(Source records)
········
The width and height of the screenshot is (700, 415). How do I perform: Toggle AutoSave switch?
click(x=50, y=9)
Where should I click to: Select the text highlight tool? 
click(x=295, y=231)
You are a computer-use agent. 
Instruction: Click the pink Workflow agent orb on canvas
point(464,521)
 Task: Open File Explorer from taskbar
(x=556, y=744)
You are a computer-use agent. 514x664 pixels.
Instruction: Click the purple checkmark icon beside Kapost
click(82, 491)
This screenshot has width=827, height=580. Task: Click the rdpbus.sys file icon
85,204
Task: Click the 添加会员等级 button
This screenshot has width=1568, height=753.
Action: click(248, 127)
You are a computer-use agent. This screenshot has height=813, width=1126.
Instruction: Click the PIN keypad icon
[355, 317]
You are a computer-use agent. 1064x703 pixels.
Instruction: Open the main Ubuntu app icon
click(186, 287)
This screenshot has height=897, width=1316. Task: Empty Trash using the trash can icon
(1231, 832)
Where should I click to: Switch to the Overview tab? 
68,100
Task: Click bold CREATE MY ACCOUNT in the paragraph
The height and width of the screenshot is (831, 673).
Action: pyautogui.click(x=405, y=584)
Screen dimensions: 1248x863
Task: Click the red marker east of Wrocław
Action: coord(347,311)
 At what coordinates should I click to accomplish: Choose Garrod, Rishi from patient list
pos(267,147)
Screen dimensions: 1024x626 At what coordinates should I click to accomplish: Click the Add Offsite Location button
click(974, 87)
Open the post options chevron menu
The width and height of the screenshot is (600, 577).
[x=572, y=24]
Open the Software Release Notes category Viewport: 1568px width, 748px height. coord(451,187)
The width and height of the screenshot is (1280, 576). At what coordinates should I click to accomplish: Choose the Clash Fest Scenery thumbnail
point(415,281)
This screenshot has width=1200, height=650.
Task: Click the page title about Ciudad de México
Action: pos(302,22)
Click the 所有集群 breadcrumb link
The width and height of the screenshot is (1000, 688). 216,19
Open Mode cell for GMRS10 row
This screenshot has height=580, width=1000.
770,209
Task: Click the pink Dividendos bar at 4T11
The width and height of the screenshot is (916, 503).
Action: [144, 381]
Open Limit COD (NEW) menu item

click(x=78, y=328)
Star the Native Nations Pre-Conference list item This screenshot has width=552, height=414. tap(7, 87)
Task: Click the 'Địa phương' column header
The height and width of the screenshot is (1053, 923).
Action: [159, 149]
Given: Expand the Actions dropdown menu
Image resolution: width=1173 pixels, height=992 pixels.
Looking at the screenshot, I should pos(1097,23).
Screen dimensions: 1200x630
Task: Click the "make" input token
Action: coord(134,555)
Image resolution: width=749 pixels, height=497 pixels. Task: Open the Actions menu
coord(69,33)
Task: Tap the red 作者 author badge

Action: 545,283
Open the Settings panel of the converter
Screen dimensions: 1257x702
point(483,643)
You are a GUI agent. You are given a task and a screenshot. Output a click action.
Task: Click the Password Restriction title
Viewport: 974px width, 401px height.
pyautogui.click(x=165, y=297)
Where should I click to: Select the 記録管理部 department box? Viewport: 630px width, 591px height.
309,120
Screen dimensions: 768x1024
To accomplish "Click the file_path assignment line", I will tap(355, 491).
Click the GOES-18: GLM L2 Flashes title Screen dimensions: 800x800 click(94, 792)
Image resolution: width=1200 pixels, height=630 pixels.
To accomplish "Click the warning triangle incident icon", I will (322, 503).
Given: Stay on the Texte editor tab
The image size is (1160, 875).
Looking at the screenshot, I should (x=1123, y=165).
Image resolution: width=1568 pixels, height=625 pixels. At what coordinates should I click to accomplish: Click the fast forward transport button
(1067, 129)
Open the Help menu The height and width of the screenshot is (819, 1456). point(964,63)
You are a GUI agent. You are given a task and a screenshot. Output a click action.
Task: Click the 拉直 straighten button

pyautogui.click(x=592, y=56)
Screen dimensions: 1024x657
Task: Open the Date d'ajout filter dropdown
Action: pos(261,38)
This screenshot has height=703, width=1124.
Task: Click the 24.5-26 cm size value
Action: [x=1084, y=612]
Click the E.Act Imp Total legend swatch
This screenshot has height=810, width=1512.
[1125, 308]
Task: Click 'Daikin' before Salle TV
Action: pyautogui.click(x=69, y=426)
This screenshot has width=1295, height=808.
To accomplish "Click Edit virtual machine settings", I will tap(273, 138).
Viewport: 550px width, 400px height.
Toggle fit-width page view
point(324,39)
········
Required work. If a line of the records above contains the word "will", count it; then give the total and nothing more.

Expected output. 3